神经胶质细胞GFAP启动子调控内源性BDNF表达对小鼠糖尿病视网膜神经节细胞的保护作用

前期研究中，我们发现了脑源性神经营养因子（BDNF）对糖尿病早期视网膜节细胞（RGCs）凋亡的保护机制，同时也发现了两个问题。第一，作为RGCs损伤的最重要保护因子，BDNF主要来源于哪里？什么方法才是BDNF治疗RGCs凋亡的最佳途径？目前还没有这方面的报道。为了解决这两方面的问题，我们建立两种（gfap－/-和pGFAP-BDNF/c-myc）动物模型，通过体内和体外研究，采用视网膜铺片、免疫组化、RT-qPCR、ELISA分析以及Western blot等分子生物学技术，利用流式细胞仪、电子显微镜和共聚焦荧光显微镜动态观察，拟探讨（1）内源性BDNF的主要分泌机制；（2）通过基因调控内源性BDNF的表达，寻找一种长期、稳定和有效的治疗方法，为以RGCs凋亡为基本病理机制的致盲性眼病（糖尿病视网膜病变、青光眼、外伤和视神经病变等）提供一条新的治疗途径。
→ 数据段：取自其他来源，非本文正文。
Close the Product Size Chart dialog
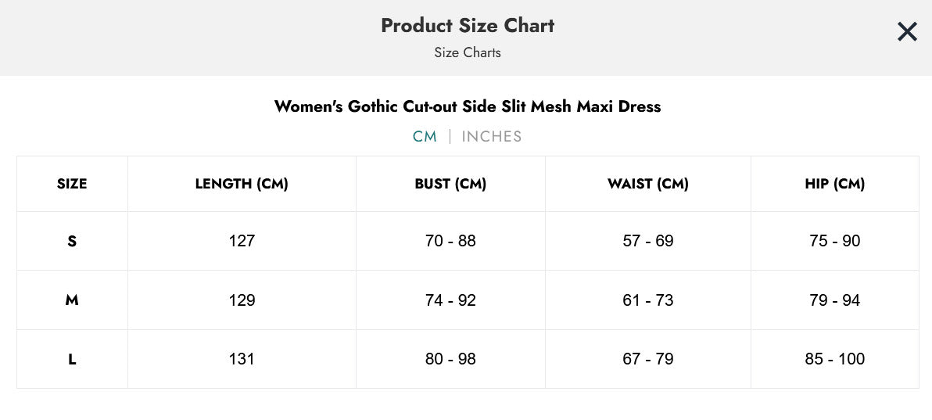Image resolution: width=932 pixels, height=420 pixels. pyautogui.click(x=907, y=31)
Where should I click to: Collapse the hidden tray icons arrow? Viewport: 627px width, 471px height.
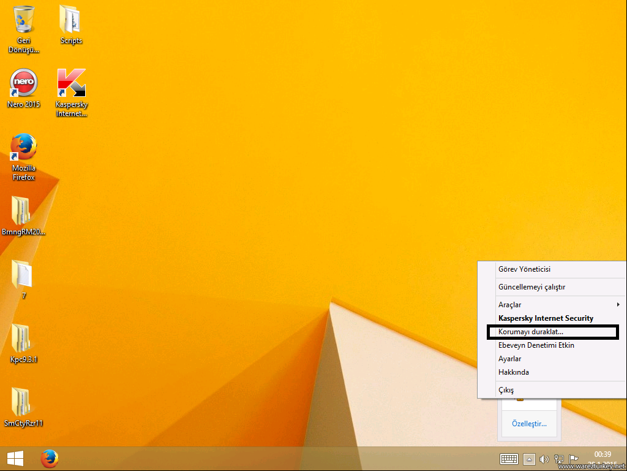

本课题由若干小课题构成。动物实验建立STZ诱导的糖尿病大鼠模型，氧诱导视网膜病变小鼠模型，NaIO3静脉注射制作视网膜变性小鼠模型，分别行玻璃体腔注射GSK-3抑制剂氯化锂，TUNEL染色观察RGCs凋亡，WB检测GSK-3激酶磷酸化水平；玻璃体腔注射SHH激动剂和抑制剂，视网膜铺片观察RGCs存活率，WB检测SHH, SMO, GLI1,GFAP, ERK1/2, PI3K, 和 P38表达水平；玻璃体腔注射金诺芬，视网膜铺片观察血管无灌注区，WB检测视网膜VEGFR2，VEGFR3，AIP1，HIF1α ,VEGF的表达；玻璃体腔注射mini-αA，HE染色观察视网膜厚度，TUNEL染色检测凋亡。细胞实验构建血清剥夺模型，高糖培养原代Müller细胞，金诺芬处理淋巴内皮细胞系（SVEC），NaIO3处理ARPE-19细胞系，分别行氯化锂处理细胞，MTT、流式检测细胞活性和凋亡；WB检测AKT的Thr308、Ser473和GSK-3α/β的p-Ser21/9以及cleave caspase-3含量；SHH激动剂和抑制剂cyclopamine处理Müller细胞，WB和RT-PCR检测SHH, SMO, GLI1 and GFAP含量；金诺芬处理SVEC，MTT，Hoechst和流式检测细胞凋亡，WB检测TrxR2, Trx2, NF-κB, phosphor- and total p38MAPK, and VEGFR3含量；qRT-PCR和WB检测VEGFR3,LYVE-1,磷酸化和总的p38MAPK。NaIO3处理APRE-19，MTT检测细胞活性，WB检测caspase3和LC3A/B,CHOP,XBP1。结论：GSK-3参与神经节细胞凋亡，其抑制剂氯化锂对神经节细胞有保护作用；SHH信号通路对糖尿病视网膜神经节细胞的保护作用可能通过PI3K和ERK1/2通路影响Müller细胞功能达到的。高浓度金诺芬导致内皮细胞凋亡，低浓度金诺芬降低VEGFR3的表达，抑制SVEC细胞增殖、迁移和管腔形成。mini -αA 可以抑制由NaIO3诱导的 RPER细胞凋亡，可以保护由 NaIO3诱导的小鼠视网膜变性，具有潜在临床应用价值。